▶ _Dataset records_

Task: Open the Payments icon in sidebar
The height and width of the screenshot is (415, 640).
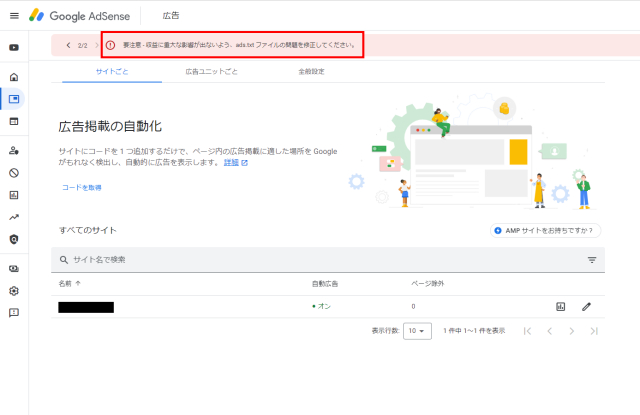Action: [14, 268]
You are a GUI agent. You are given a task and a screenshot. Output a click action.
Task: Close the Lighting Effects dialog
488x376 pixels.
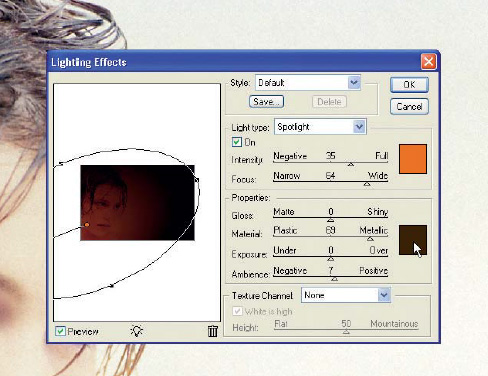tap(428, 62)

▶ _PROBLEM DESCRIPTION_
Give every record again without changing a word. Exclude the pictures.

▶ _PROBLEM SOLUTION_
Task: Open the Payments icon in sidebar
The height and width of the screenshot is (415, 640).
Action: [14, 268]
You are a GUI agent. You are given a task and a screenshot. Output a click action.
Task: Close the Lighting Effects dialog
488x376 pixels.
tap(428, 62)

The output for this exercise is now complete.